Since the records include pictures, leave those out while you reproduce exactly and only the lines from the one containing "Task: Click the Sign in person icon" through the one containing "Image resolution: width=901", inclusive.
------ Records ------
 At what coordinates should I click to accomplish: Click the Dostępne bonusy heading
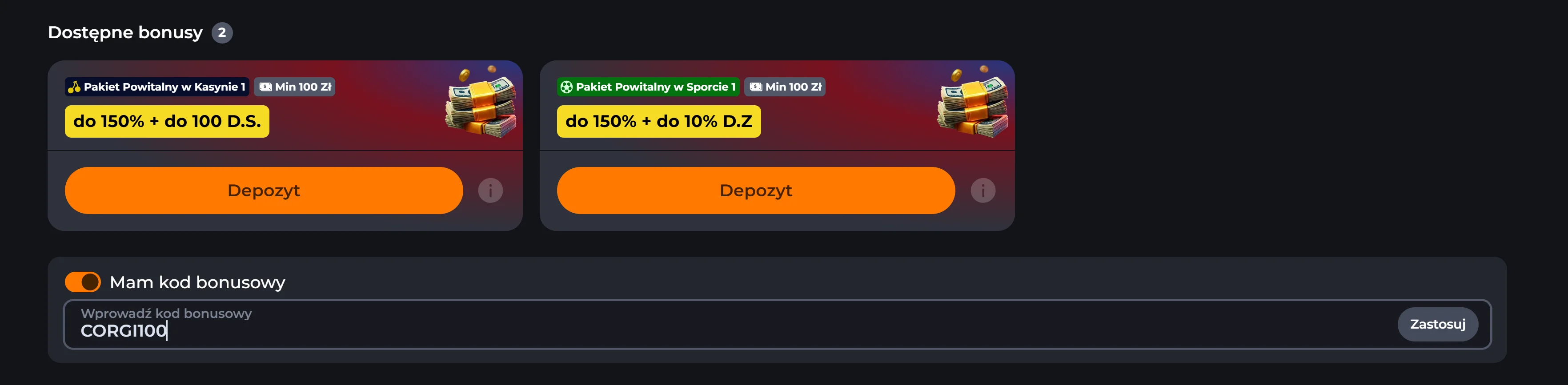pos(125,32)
------
------ Records ------
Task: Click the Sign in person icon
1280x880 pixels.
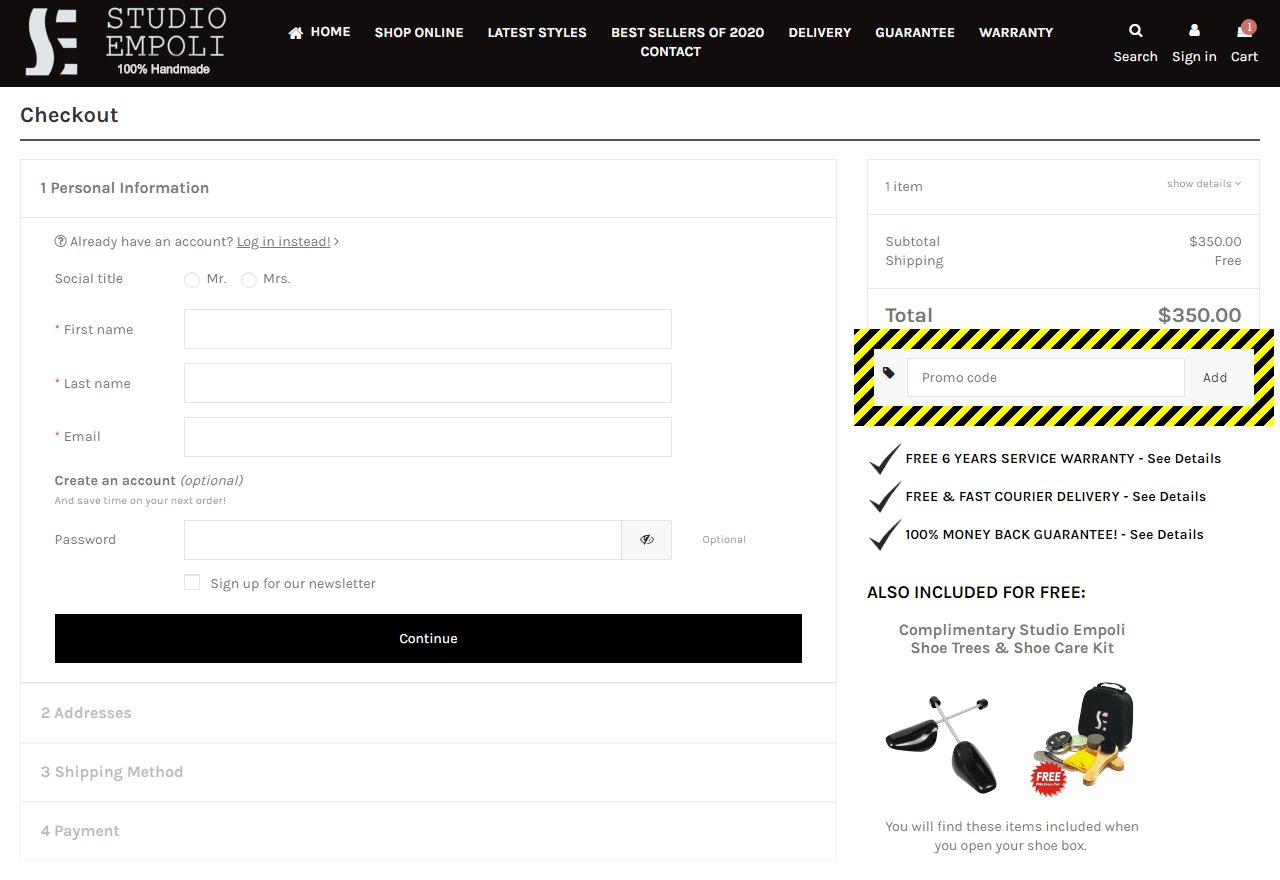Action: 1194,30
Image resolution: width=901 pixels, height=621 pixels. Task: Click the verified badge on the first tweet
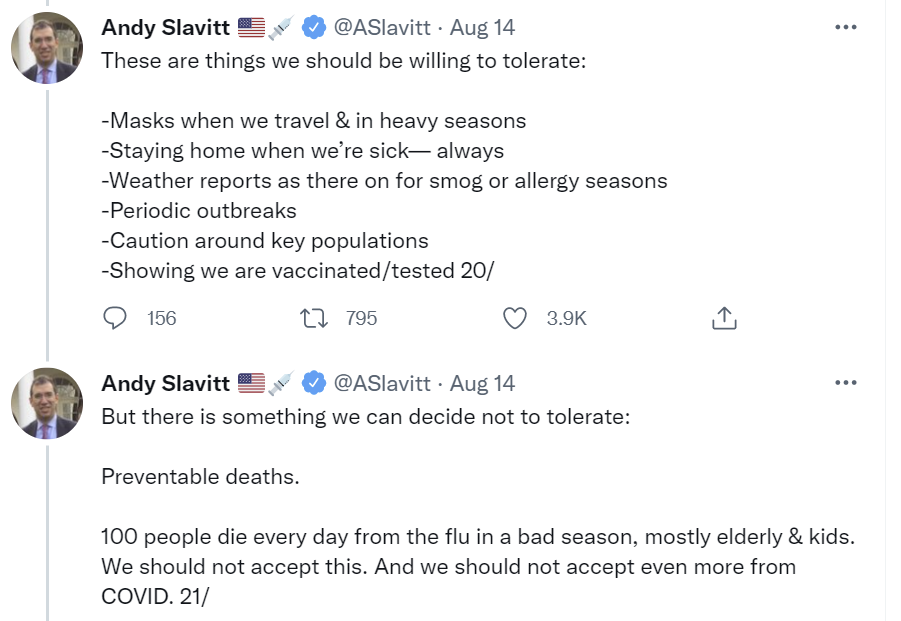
------
------ Records ------
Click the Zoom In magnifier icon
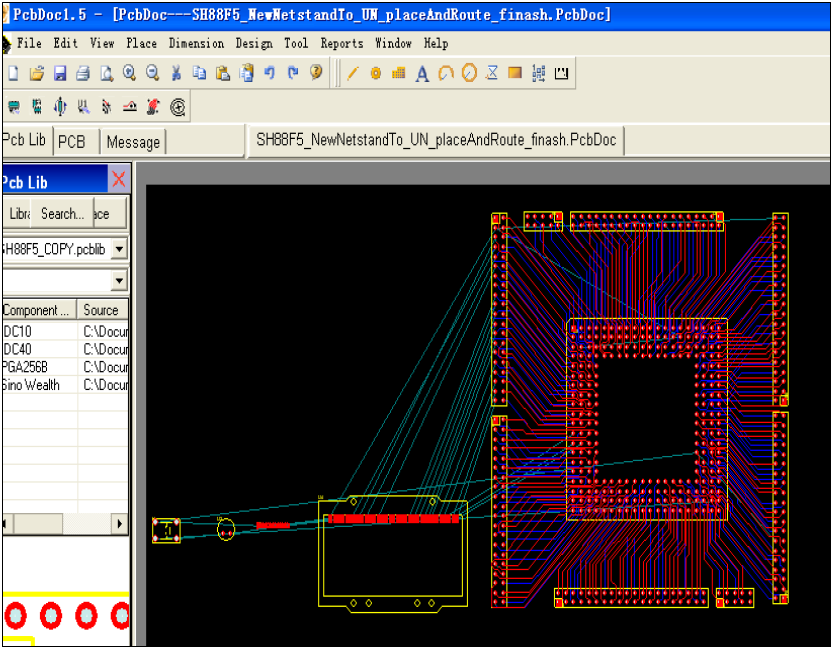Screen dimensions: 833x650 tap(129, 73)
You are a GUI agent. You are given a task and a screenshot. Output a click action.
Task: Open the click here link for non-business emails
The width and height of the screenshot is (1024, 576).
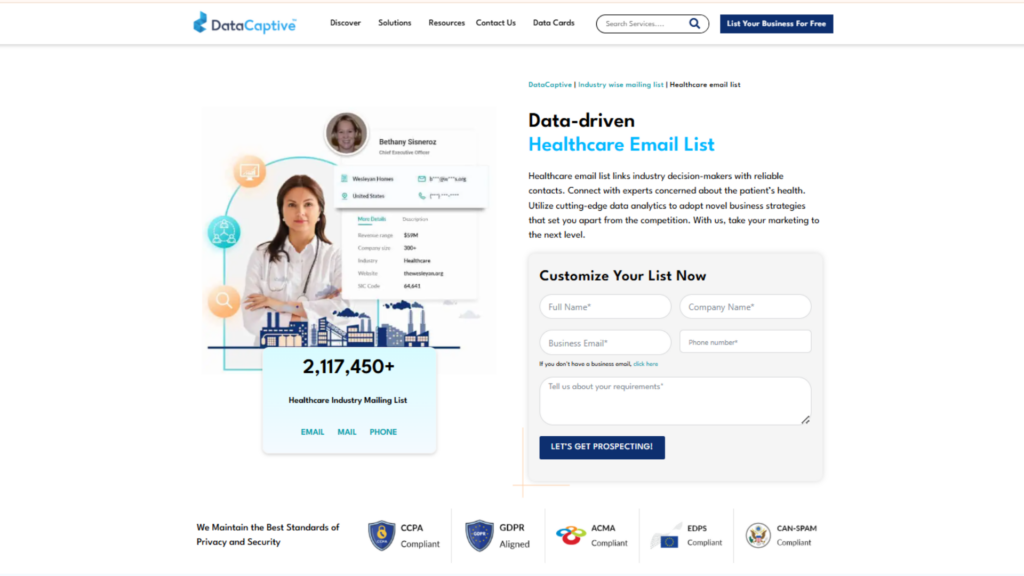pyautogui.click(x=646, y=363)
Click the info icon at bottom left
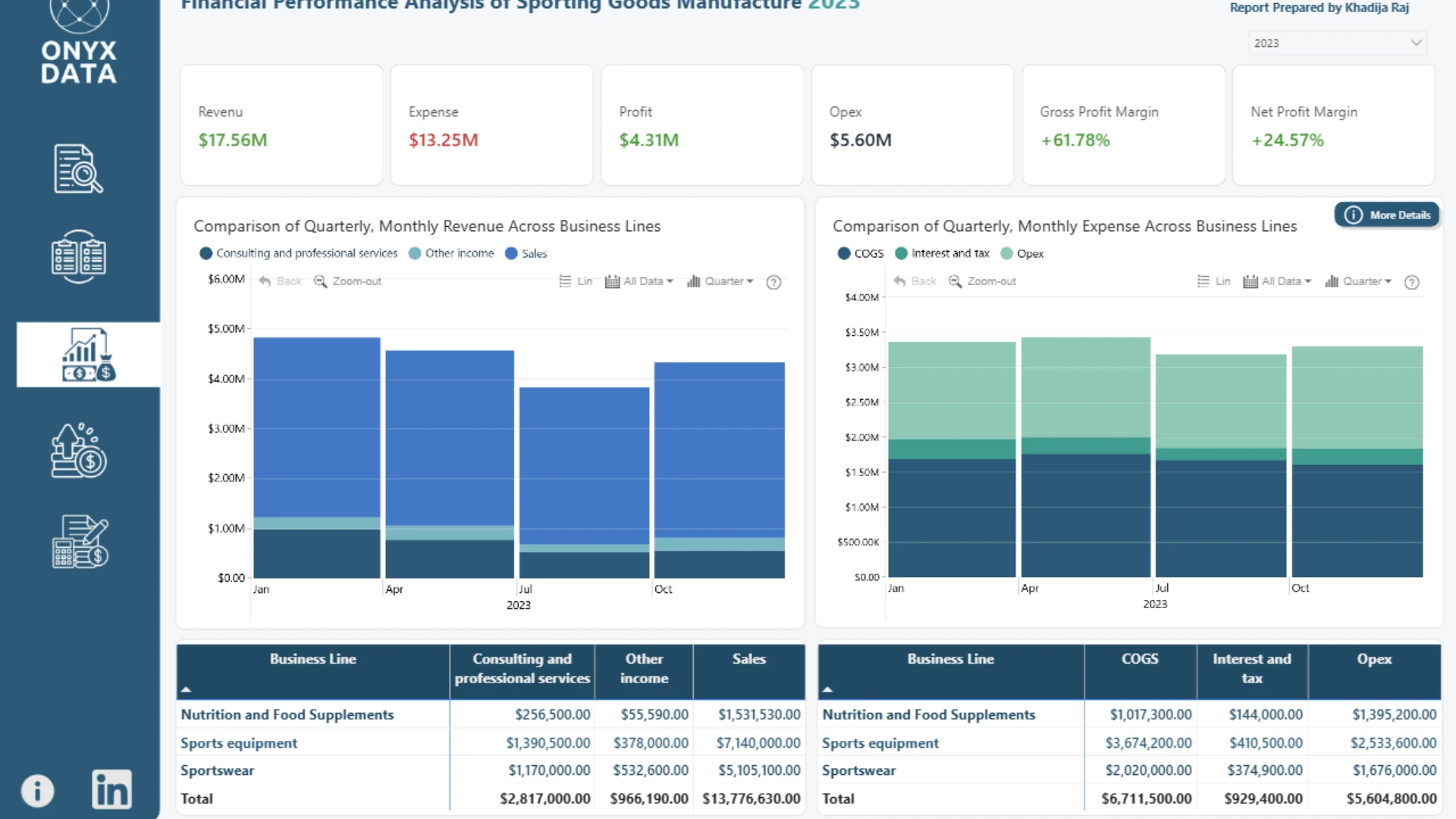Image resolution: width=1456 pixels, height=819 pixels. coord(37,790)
------
__Written reply__
Task: Click the Sign in person icon
1280x880 pixels.
Action: 1194,30
Image resolution: width=901 pixels, height=621 pixels. Task: Click the verified badge on the first tweet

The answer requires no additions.